Corro de volta para a nave (lá está, a ”Galáctica“) e pasmo: a Sophie está a tirar a roupa em cima da mesa e a malta a aplaudir, o Jorgen a trepar parede acima agarrado a uma garrafa de champanhe, ali de lado um grupo de alemães a rir do colega a vomitar, a bebedeira que já me passou, os restos do jantar pelo ar enquanto meia dúzia de franceses brindam com mais uma garrafa de vinho, francês pois claro, e o ”Patty” a ligar o sistema de som mais as colunas em feedback ao mesmo tempo que grita com as mãos no ar.

 

Não, já não estou no Panteão, talvez na Urban a julgar pelos seguranças de cabelo rapado, as adolescentes alcoolizadas agarradas ao vodka, o som tecno ensurdecedor, as bailarinas semi-despidas com asas de anjo a voar por cima das colunas e os vitrais a vibrar.

 

O “Patty” vem ter comigo e diz que este ano foi espectacular, ainda melhor que o ano passado, e para o ano há mais, há mais como, nos Jerónimos, na Torre de Belém, o que é que se segue?
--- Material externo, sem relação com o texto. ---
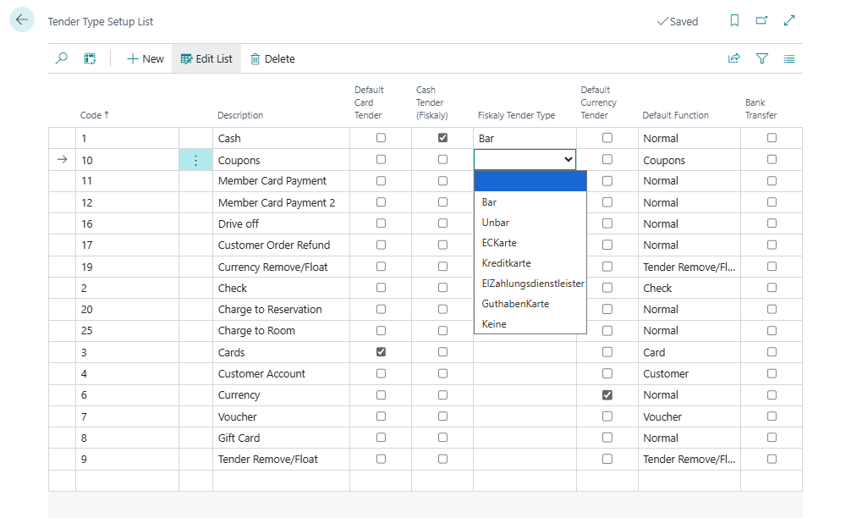Image resolution: width=846 pixels, height=518 pixels.
Task: Click the list view layout icon
Action: [789, 58]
Lá fora um carro da polícia, dois polícias à porta, mas o ”Patty“ mostra um papel e os polícias pedem desculpa. Não querem entrar?, pergunta, os polícias olham um para o outro e o ”Patty“, no seu português arranhado, acrescenta “Temos mulheres e vinho”, e dois minutos depois já temos dois polícias em amena cavaqueira com a comitiva espanhola enquanto dois anjinhos lhes enchem os copos, os olhos e as medidas.

 

A noite corre, como todas as noites correm. Lá em cima, no terraço, de onde se vê Lisboa, o Tejo e Portugal, já se vislumbram as primeiras luzes do dia. No fim é o fim. Mas todos gostaram, e isso é o que interessa, e para o ano há mais! Mal posso esperar, mas desta vez que tenham casas-de-banho.